Whereas first approaches to interactive explainable systems are currently being developed [18], little is known about the empirical basis for how to involve the explainee in an explanatory sequence. To design XAI systems more adaptable to the demands of human agents, studying the co-construction of naturally occurring explanations may provide helpful insight. Our investigation of naturally occurring everyday explanations indicates that co-construction implies an involvement of explainees at any time during the unfolding explanation. Even though our investigation is of explorative nature, the development of XAI systems might benefit from our results already. They could take the co-constructive nature of naturally occurring everyday explanations more into account: A first step could involve the implementation of alternating monological and dialogical phases during the explanatory sequence. We suggest that XAI might go even further by not only allowing humans to ask questions in the dialogical phases but also by providing them with the agency to intervene at any phase, or at least to initiate the dialogical phases.

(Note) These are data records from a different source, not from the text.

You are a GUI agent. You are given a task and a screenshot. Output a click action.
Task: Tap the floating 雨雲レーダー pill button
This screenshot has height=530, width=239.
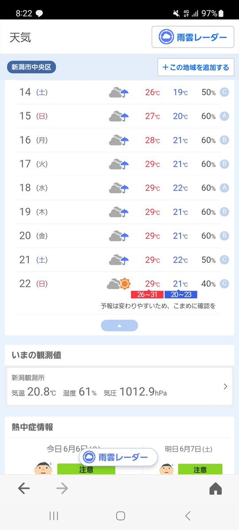119,458
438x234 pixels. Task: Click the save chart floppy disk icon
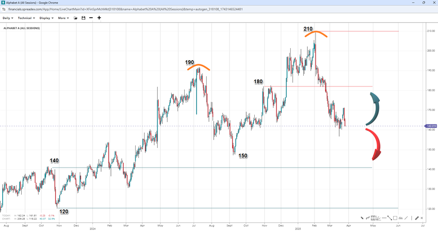(x=83, y=18)
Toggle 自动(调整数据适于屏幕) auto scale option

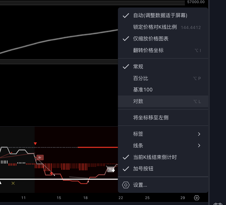[x=160, y=16]
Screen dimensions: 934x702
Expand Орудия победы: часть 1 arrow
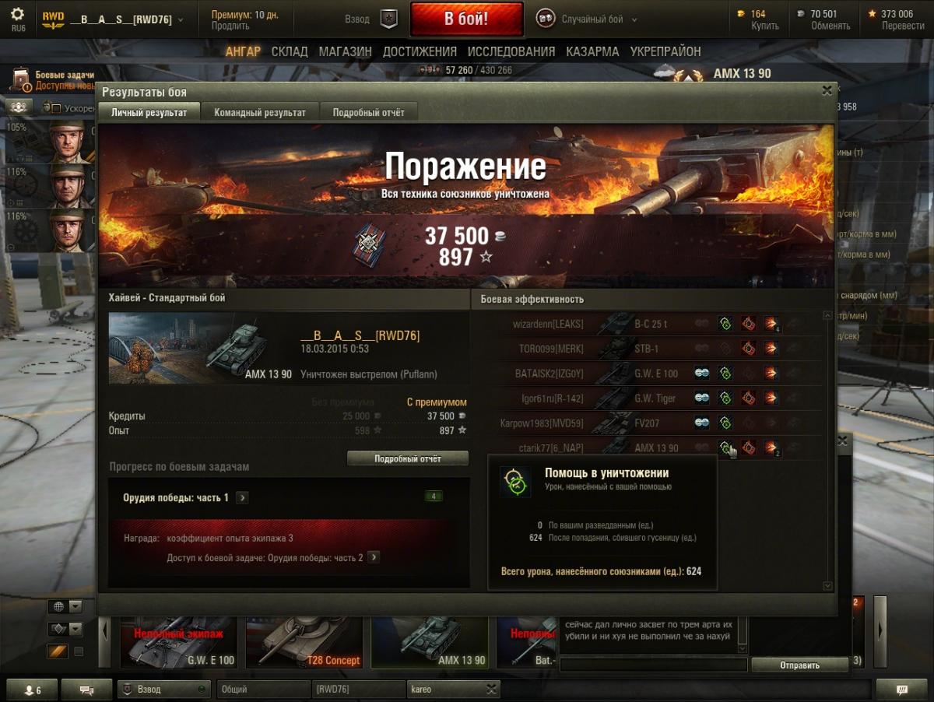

A second step would build on existing research into the global structure of explanations described in terms of five subsequent and mutually accomplished organizational jobs. Using this structure as a modelling base for explanations, XAI could offer more fine-tuned adaptation opportunities for human agents’ demands. Accordingly, they could intervene and initiate dialogical phases when they consider them appropriate or necessary. In addition, monitoring the core job and a form of synthesis of both partners’ contributions could allow for a meaningful and co-constructed extension or reorganization of the explanandum. This way, an XAI could achieve a progressive adaptation of the explanation to the explainee, increasing understanding of the explanandum.

To conclude, based on first exploratory empirical results, modeling could thus take both the alternation of monological and dialogical phases during the explanatory sequence and their relation to its global structure into consideration. As a result, an XAI system could be designed to be more adaptive as it would enable the human to take part in the explanation more actively. Further research is needed to test our assumptions and to provide XAI with detailed information on the composition of jobs regarding the systematics of alternating monological and dialogical phases.